Chart showing open interest for Bitcoin futures from August 8 to August 22, 2024 (Source: CoinGlass)

Open interest is a measure of the total number or value of outstanding derivative contracts. When analyzing futures contracts, this is an important indicator because it reflects the capital inflow into the market.

An increase in open interest indicates that new money is flowing into the market as traders open new positions. Conversely, a decrease in open interest indicates that contracts are being closed or liquidated, with capital being withdrawn from the market. Monitoring open interest helps gauge market activity and predict potential price movements.

The $2 billion increase in open interest between August 21 and 22 indicates a sudden and strong inflow of capital into the derivatives market. As this increase followed Bitcoin’s breakout from $59,000 to above $60,000, it is safe to assume that this price level has broken a key psychological level, triggering a new wave of optimism among the derivatives trading community. Analysis of the distribution between calls and puts on Bitcoin options shows that traders are opening more long positions and expecting the price to continue rising.

A similar trend was observed in perpetual futures. Perpetual futures open interest increased significantly from August 21 to 22, continuing the steady increase seen in the previous weeks. By August 21, perpetual futures open interest had reached $15.66 billion – a significant increase from $13 billion on August 5.

Perpetual futures are a type of derivative that differs from traditional futures contracts in that they do not have an expiration date, allowing traders to hold positions indefinitely. This feature makes perpetual futures particularly attractive for speculative trading, as traders can take advantage of short-term price movements without worrying about the contract expiring.

Chart showing open interest for Bitcoin perpetual futures from August 5 to August 21, 2024 (Source: Glassnode)

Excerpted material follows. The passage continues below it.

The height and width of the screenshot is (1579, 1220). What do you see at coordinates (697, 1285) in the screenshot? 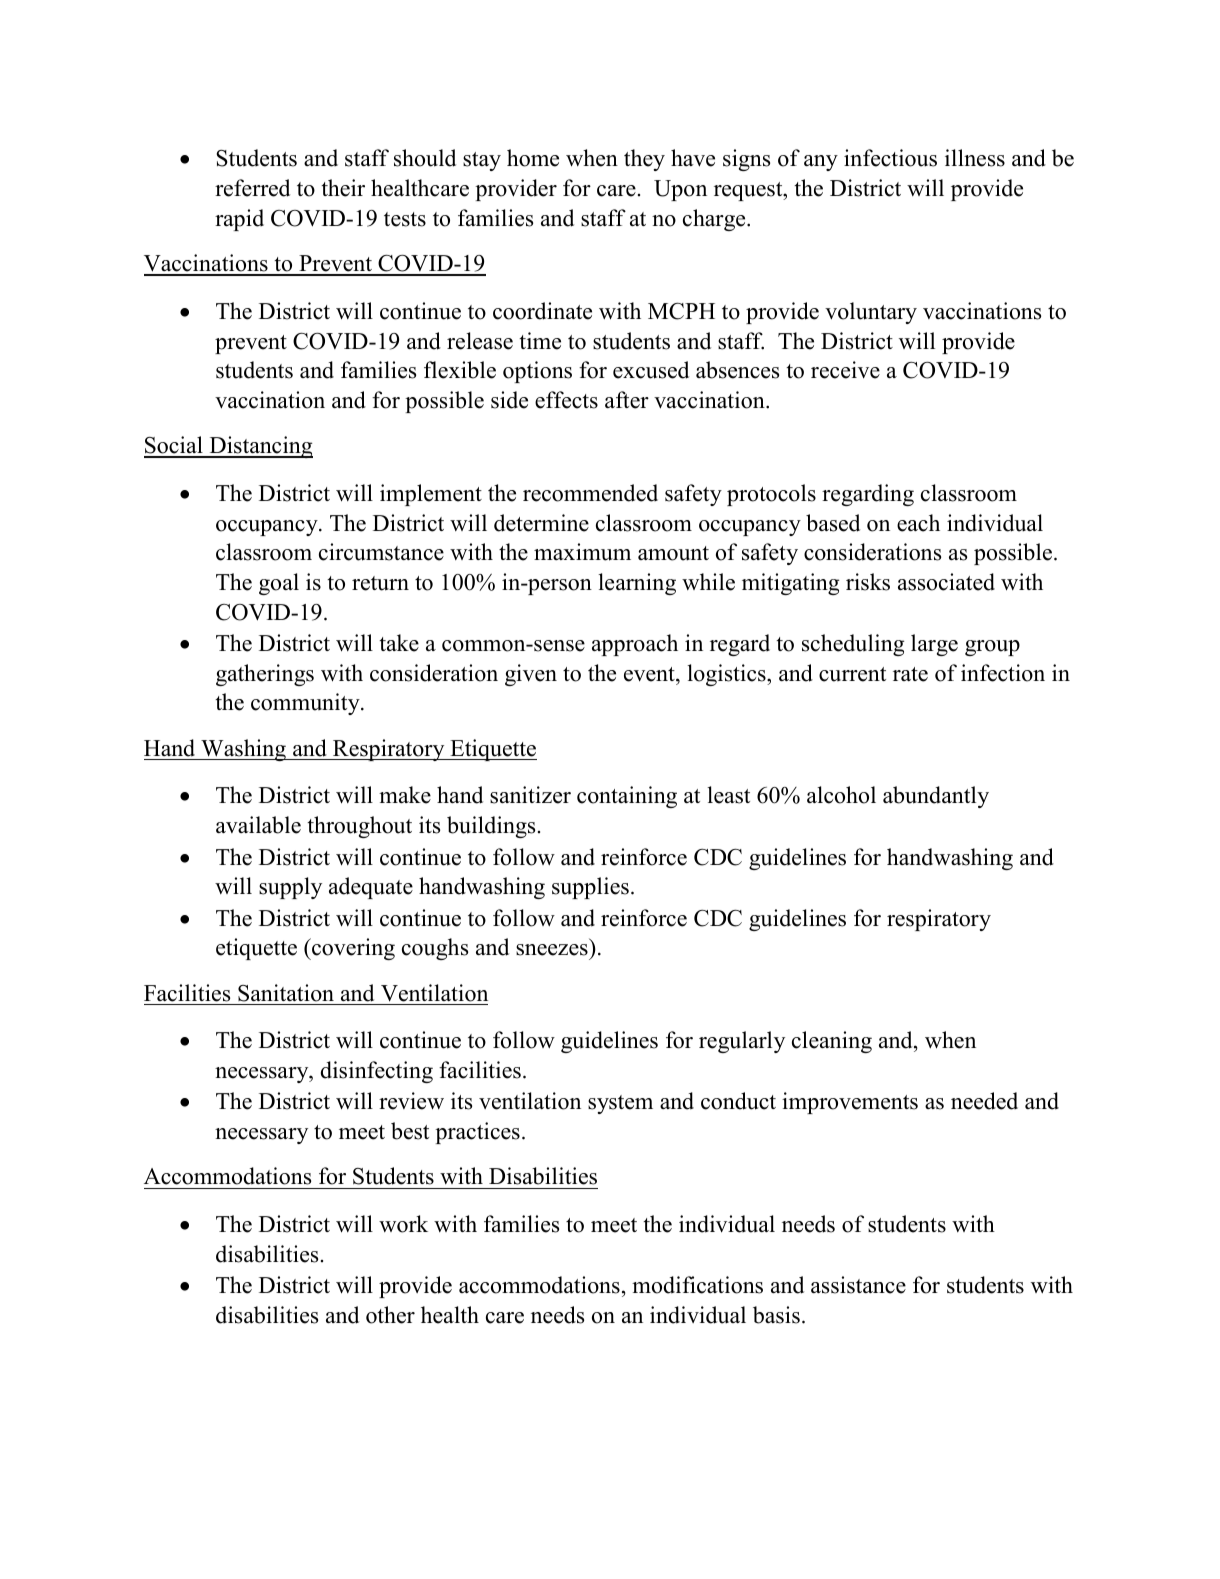
I see `modifications` at bounding box center [697, 1285].
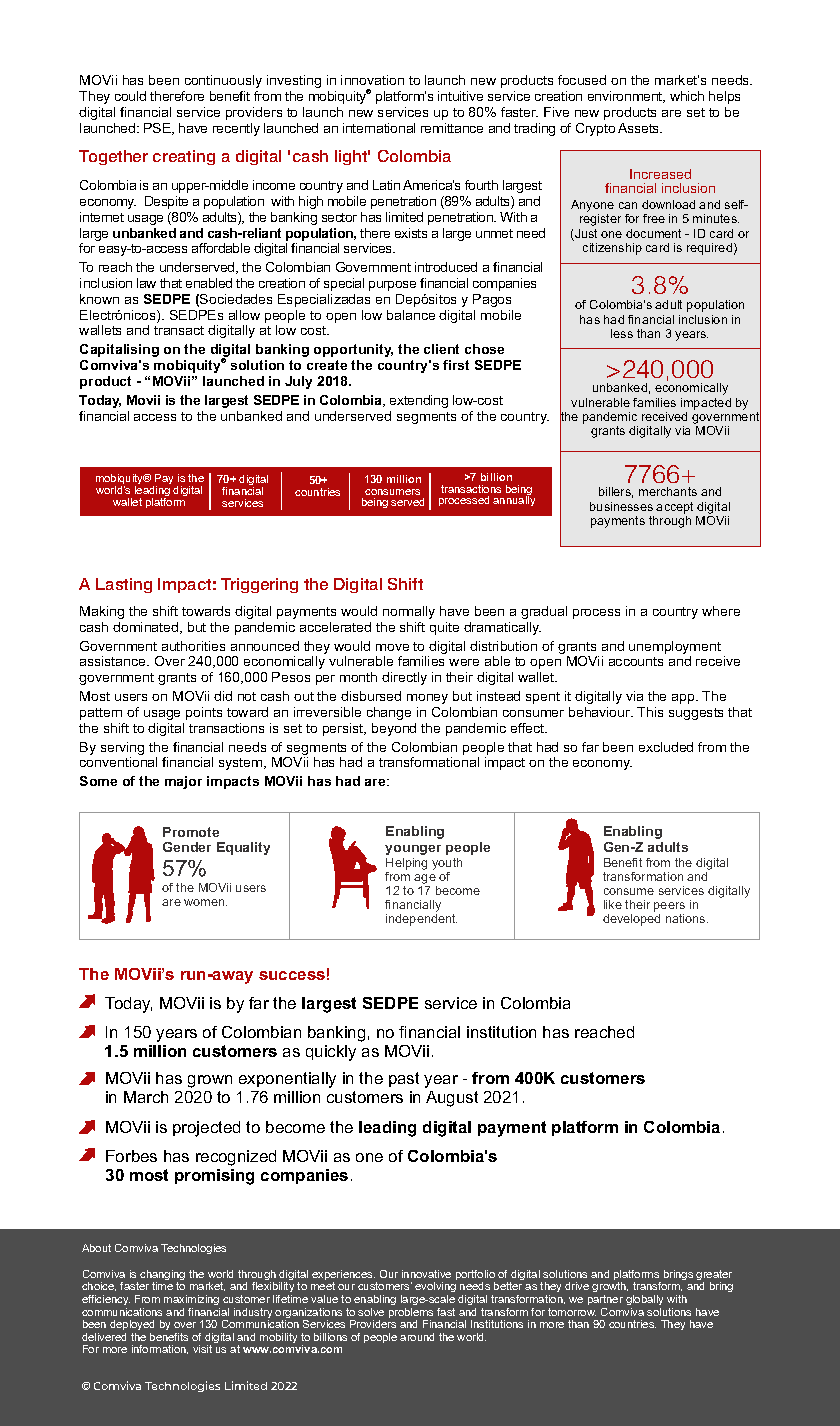 The height and width of the document is (1426, 840). Describe the element at coordinates (411, 1314) in the document. I see `problems` at that location.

The simultaneous increase in open interest in both traditional and perpetual futures suggests that the overall market sentiment is bullish, with both institutional and retail investors increasing their exposure to Bitcoin. Traditional futures tend to attract more institutional investors, with regulated platforms like CME recording the highest open interest and trading volume.

The increase in open interest on CME from $8.76 billion on August 21 to $9.65 billion on August 22 confirms growing interest from institutional investors. In contrast, perpetual futures are more popular on platforms such as Binance, Bybit, and OKX, which primarily cater to retail investors. The increase in open interest on these platforms, especially the sharp increase on Binance from $6.70 billion to $7.18 billion, indicates growing participation from retail investors.

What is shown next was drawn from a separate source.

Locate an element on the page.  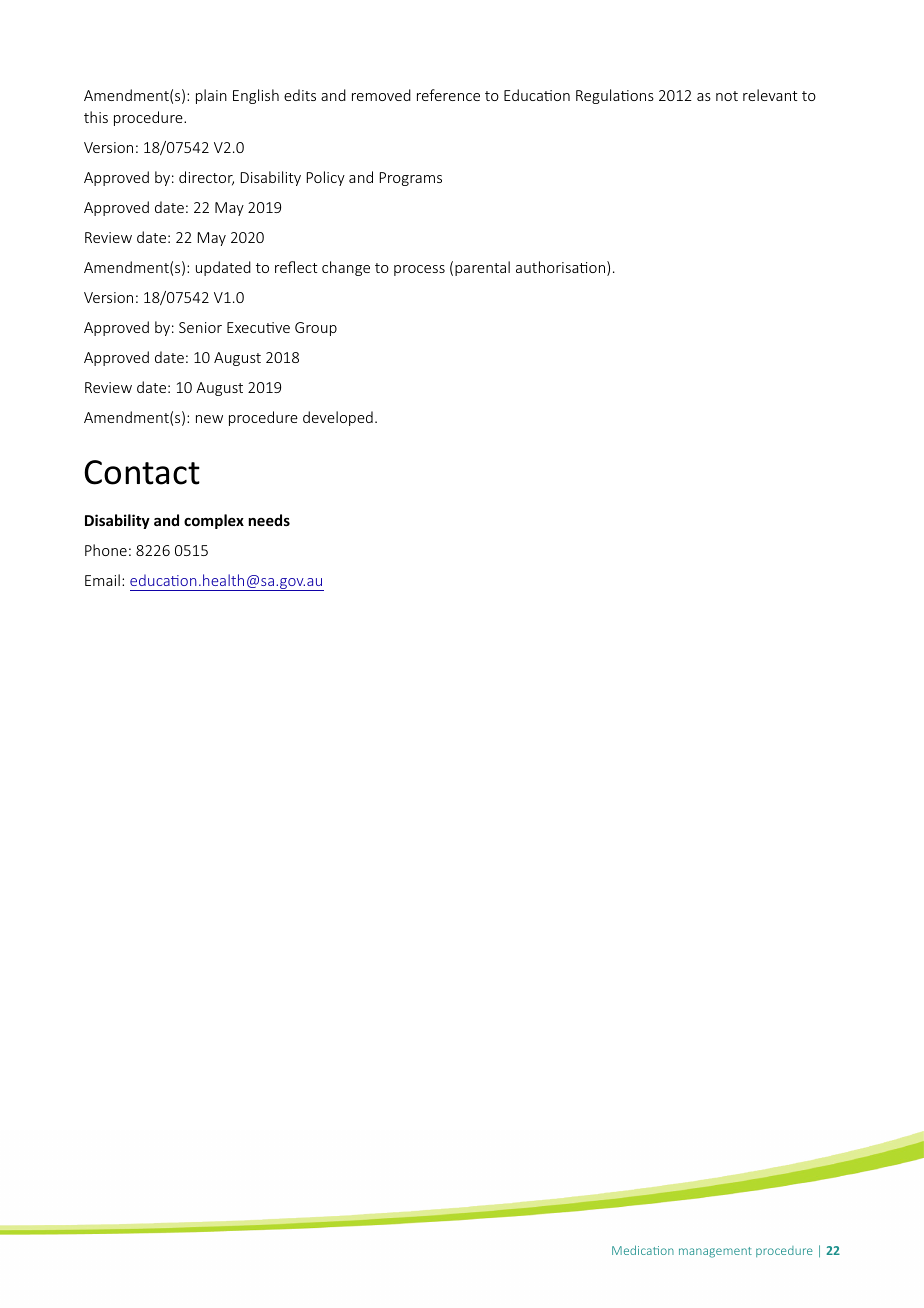
not is located at coordinates (727, 96).
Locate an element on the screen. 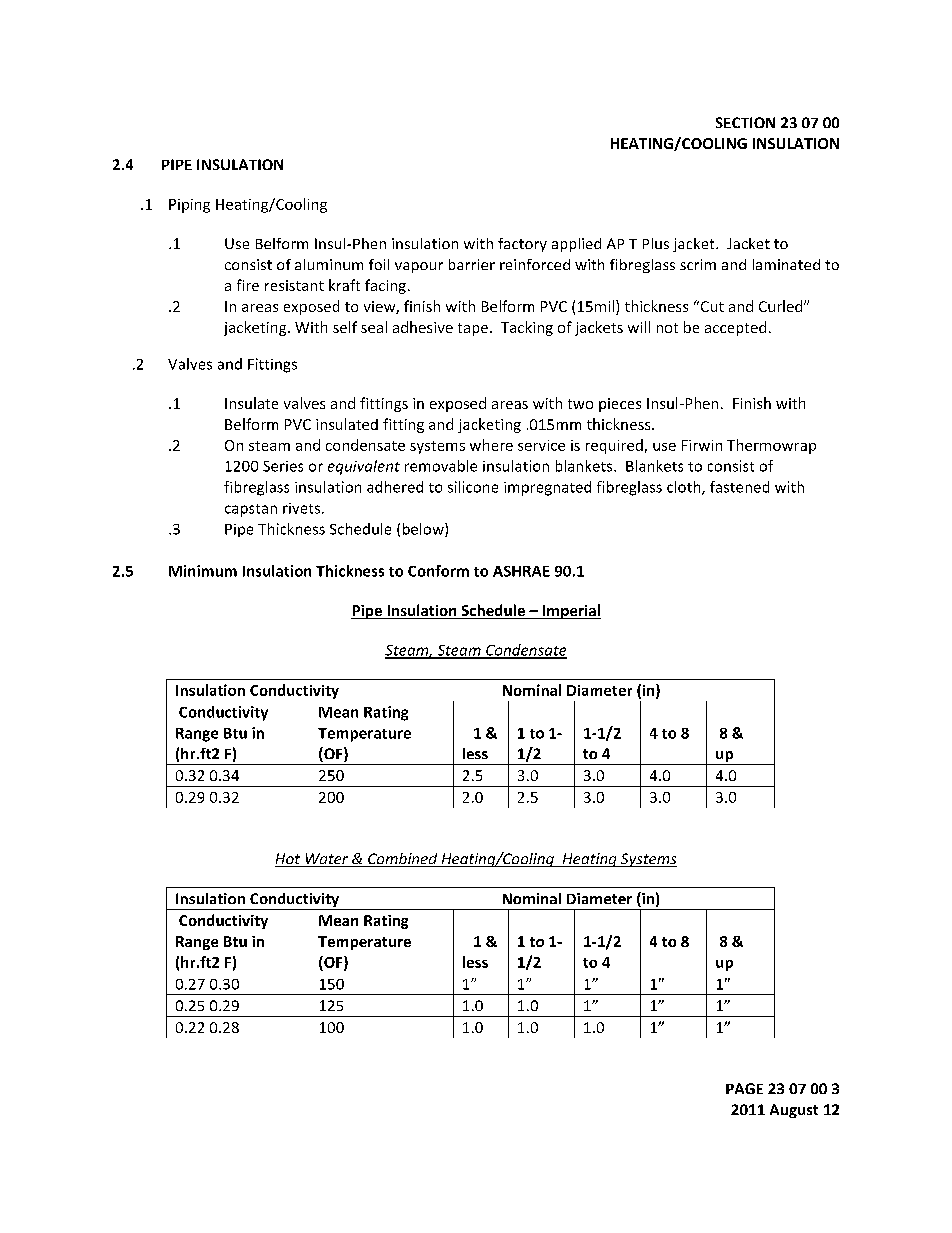 The width and height of the screenshot is (952, 1233). Piping is located at coordinates (189, 206).
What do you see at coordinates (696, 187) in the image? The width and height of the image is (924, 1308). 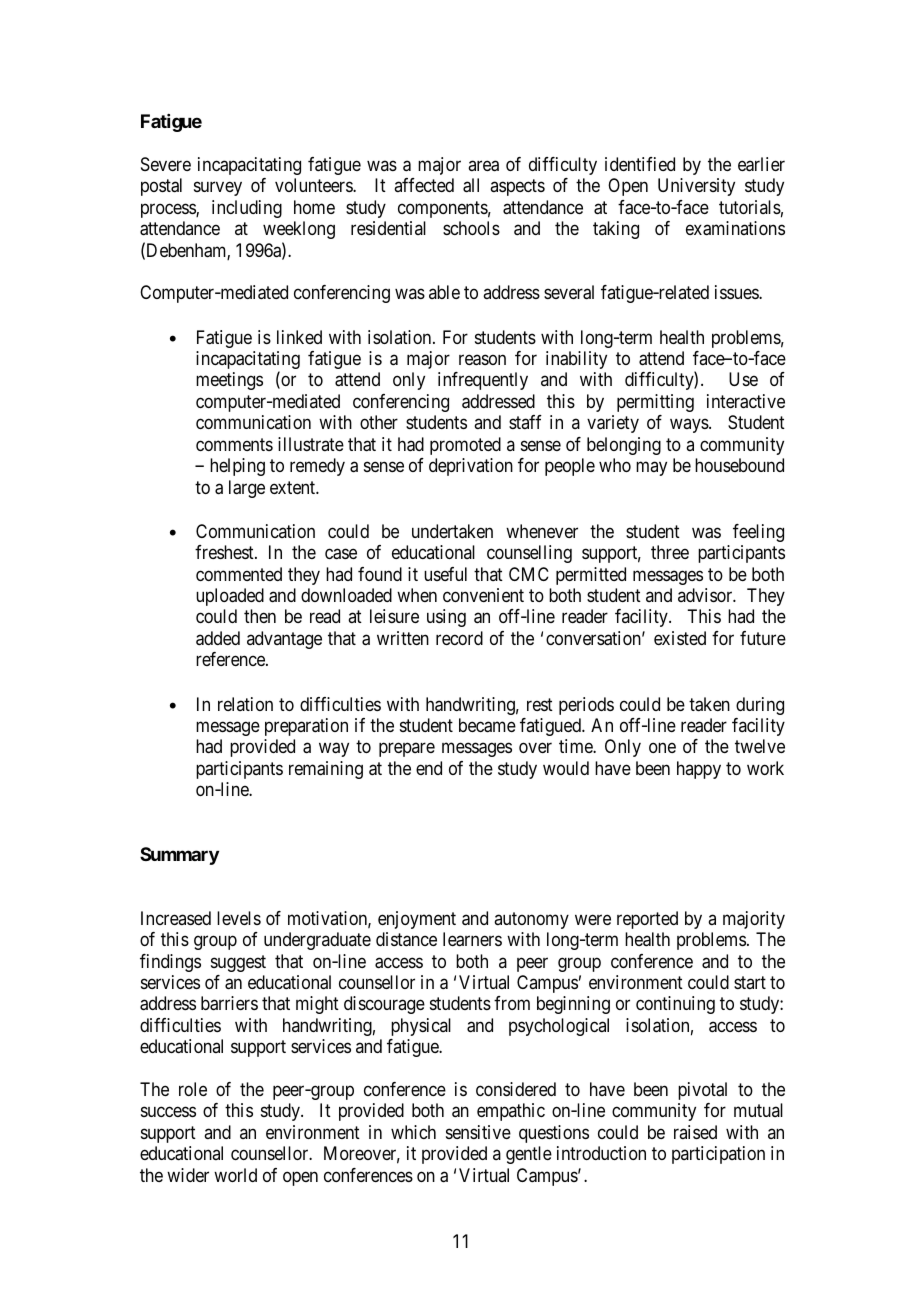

The difference between traditional and perpetual futures contracts lies in their expiration dates and how they reflect market sentiment. Traditional futures contracts reflect long-term market expectations, with fixed maturities and typically higher capital requirements.

In contrast, perpetual futures are more sensitive to short-term trends due to the lack of an expiration date and the use of funding rates to maintain prices close to Bitcoin’s spot price. As a result, changes in perpetual futures open interest can signal immediate changes in market sentiment and trader positions.

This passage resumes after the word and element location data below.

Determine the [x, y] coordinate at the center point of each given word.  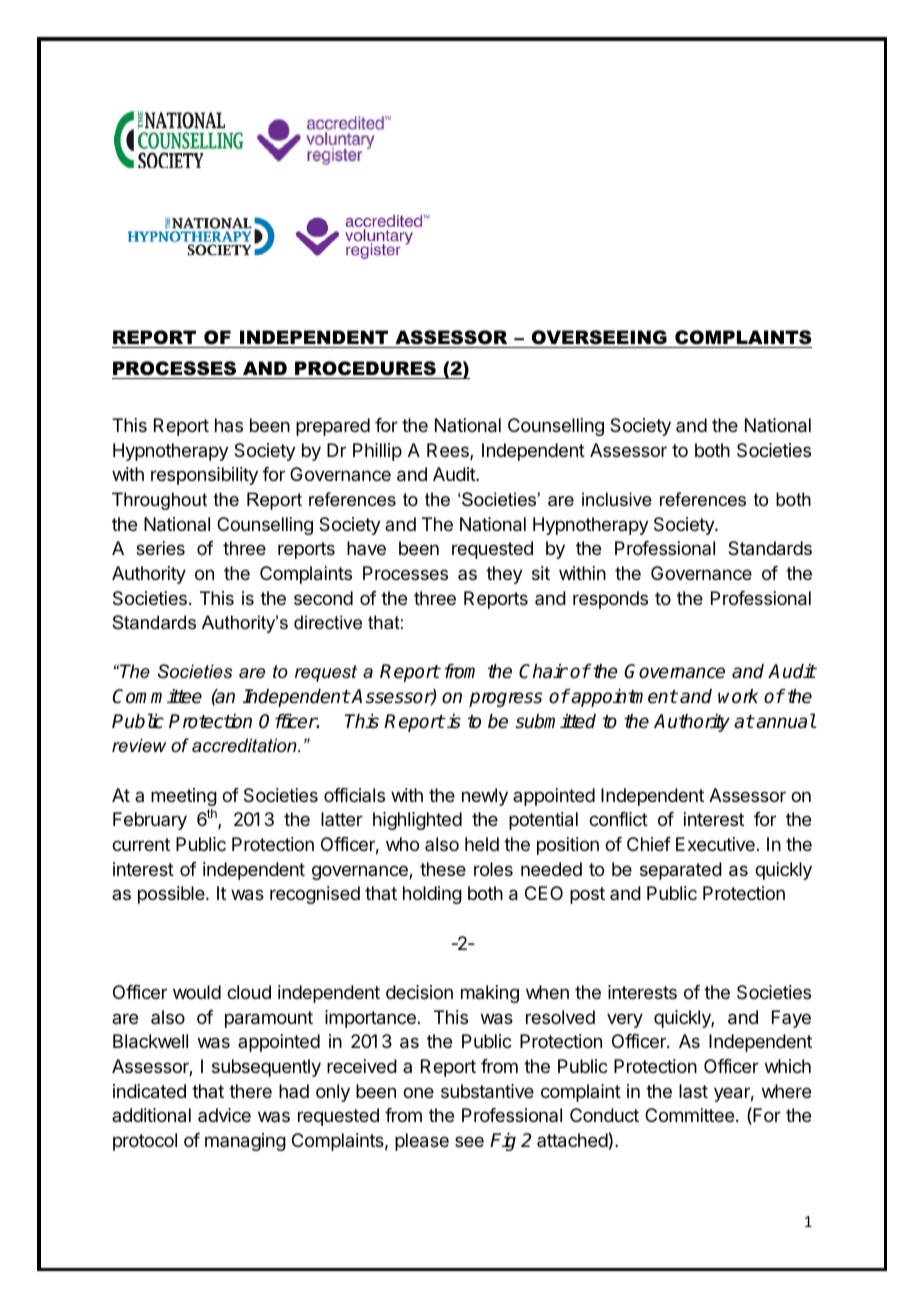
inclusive [617, 499]
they [504, 575]
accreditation [245, 745]
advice [224, 1115]
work [738, 696]
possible [172, 895]
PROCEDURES [365, 368]
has [229, 425]
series [160, 548]
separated [681, 871]
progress [505, 699]
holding [432, 895]
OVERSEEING [599, 339]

The increase in open interest in both futures contracts suggests that bullish sentiment is spreading across different investor groups. The rise in Bitcoin prices also reinforces this view, apparently reflecting increased capital inflows into the market.

However, the rapid increase in open interest also raises the possibility of increased volatility. If the market fails to continue its upward trend, the large number of open positions could lead to sharp corrections as traders rush to close their positions, especially in the perpetual futures market, which is more speculative.